The strings that bind an album together are sometimes its most distinctive feature. Just as what remains unsaid—in the margins, between the lines—may be a novelist’s true subject matter, what unites an album is often not included wholly in the songs themselves. Rather, it is implied in their relationships to each other. On Spider Smile, Tarwater’s second album released by Morr Music—the unifying force is a willful insistence in presenting ideas, both lyrically and musically, which cannot be fully reconciled. These disconnects of style create a context in which the album can be considered as a whole.
I doubt that the Berlin-based duo of Bernd Jestram and Ronald Lippok had this in mind as they were writing and producing, but the schism in their collective sensibility is evident, and neatly summed up in the relationship between Spider Smile‘s first two tracks. “Shirley Temple” is an ominous, plodding opener, which rides a descending bass-line to nowhere in the company of twitching, neurotic orchestration. It is the disclosure of something menacing which remains unnamed. Without a word it suggests a problem without resolution. The next track, “World of Things to Touch” revels in lightness and discordance, evincing a thoroughgoing ambivalence toward its eponymous subject matter. Lyrically, it is treated as disruptive in the verses, but the way it is sung in the chorus makes it seem altogether more innocent, natural if problematic. The vague dread of “Shirley Temple” gives way to focused, studied ambivalence.

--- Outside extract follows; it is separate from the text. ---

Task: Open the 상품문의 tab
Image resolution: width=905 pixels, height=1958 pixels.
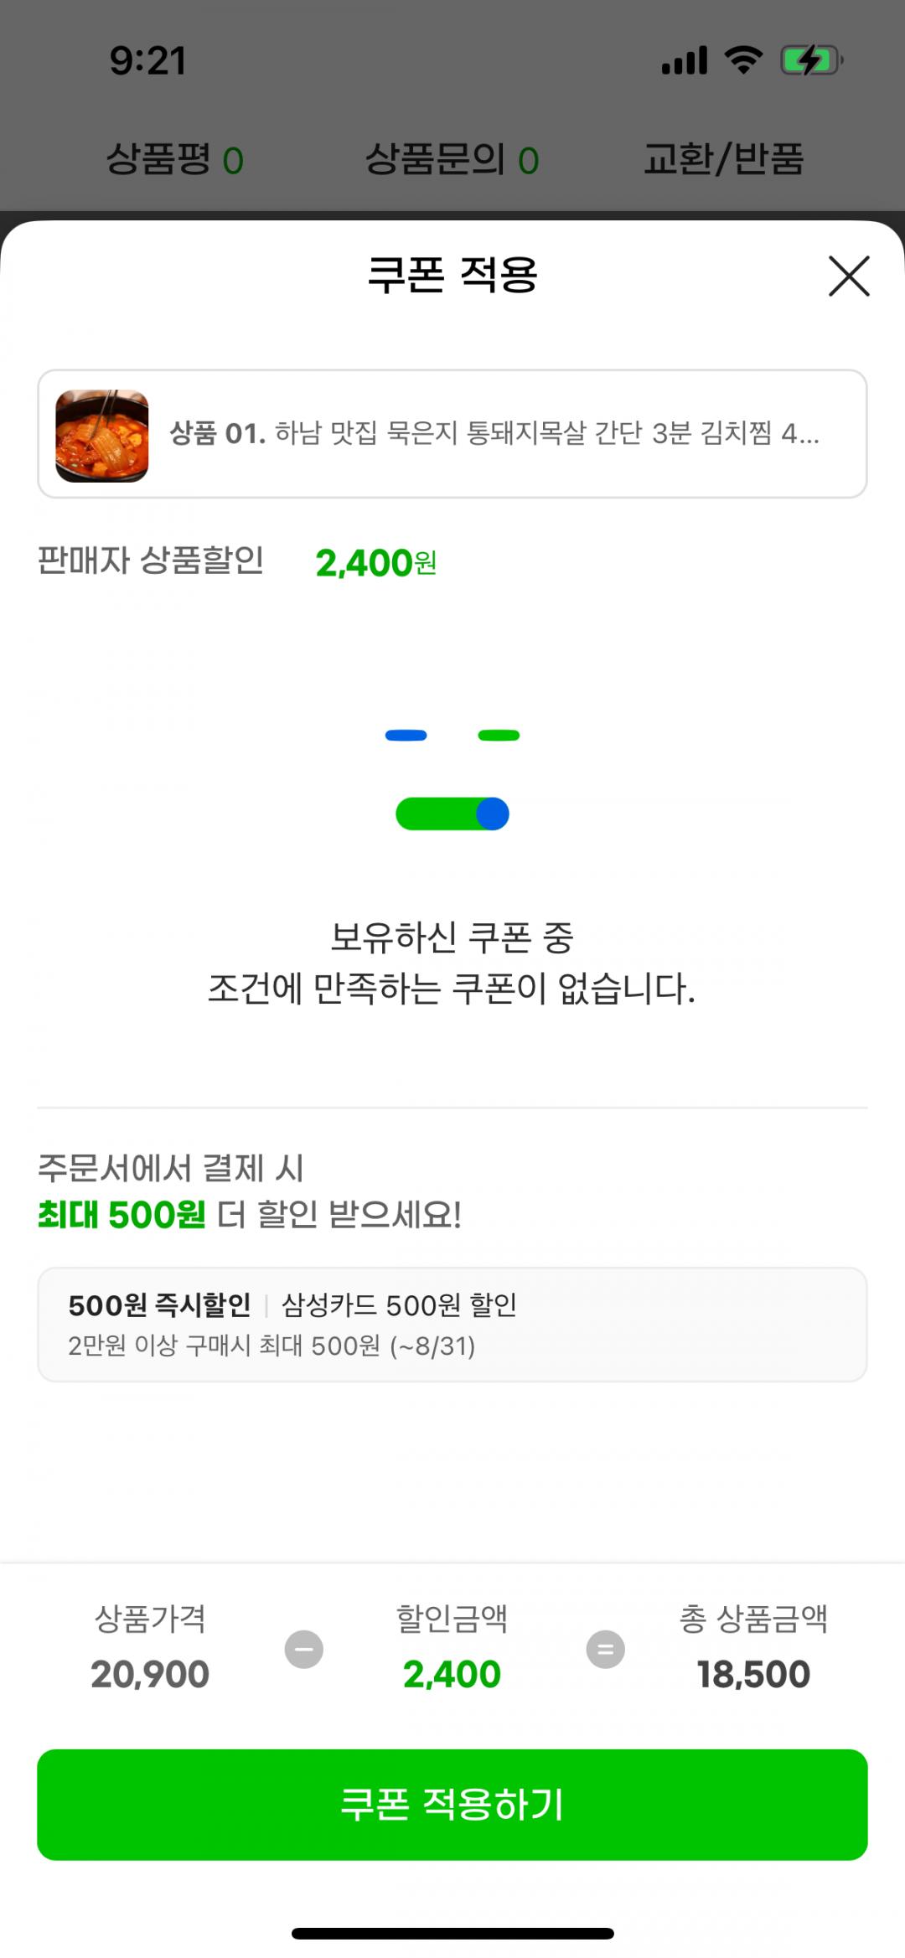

These are the two postures that Tarwater adopts on Spider Smile. The relationship between the two is what binds it together as an album. That the first dose of dread is delivered in a package labeled “Shirley Temple” evinces Tarwater’s quirky fascination with America, more past than present. “Roderick Usher” is another instrumental track, though one far more pensive than menacing. It suggests the boundlessness of purgatory rather than an impendent hellishness. Little Shirley Temple is aligned with the latter, a soundscape reverberating with the inflamed gloom of Edgar Allen Poe, while his doomed Usher is cast into spectral space, one not without an infusion of warmth. The tone of the first is disturbed, the second, melancholic. There is a vast chasm separating the two.
“When Love Was the Law in Los Angeles” is a more nuanced expression of Tarwater’s attitude toward America as something both fallen and changeable. Love is certainly no longer the law in Los Angeles—if it ever was—but in their assertion that there was a time when it was, they seem to disclose a belief that it can be again. While “Shirley Temple” picks at the darkness beneath America’s most innocuous images of itself and “Roderick Usher” unearths the notes of grace amidst its homespun horrors, “Los Angeles” evokes an America that was and was not, one that exists solely as image to a generation that aligns it with decadence and avarice.

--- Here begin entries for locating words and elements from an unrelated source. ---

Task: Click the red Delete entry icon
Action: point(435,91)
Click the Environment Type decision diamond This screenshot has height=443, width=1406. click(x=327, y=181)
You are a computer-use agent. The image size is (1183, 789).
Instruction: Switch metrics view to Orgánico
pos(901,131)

Similarly, a song like “Easy Sermon” shows the band at its best and poppiest, crafting breezy, lightly-layered songs centered around evocative, associative lyrics sung in a subtly effecting monotone. There are misses as well. Focused too heavily upon an anchor of a refrain, “A Marriage in Belmont” comes off seeming plastically histrionic. But Tarwater has a sort of lo-fi charm and wed to their passion for using the studio as an instrument it makes them engaging. And, it is nice to hear thoughtful commentary, some of it wordless, on America from outsiders these days, free from ideology, bitterness or uncritical approval.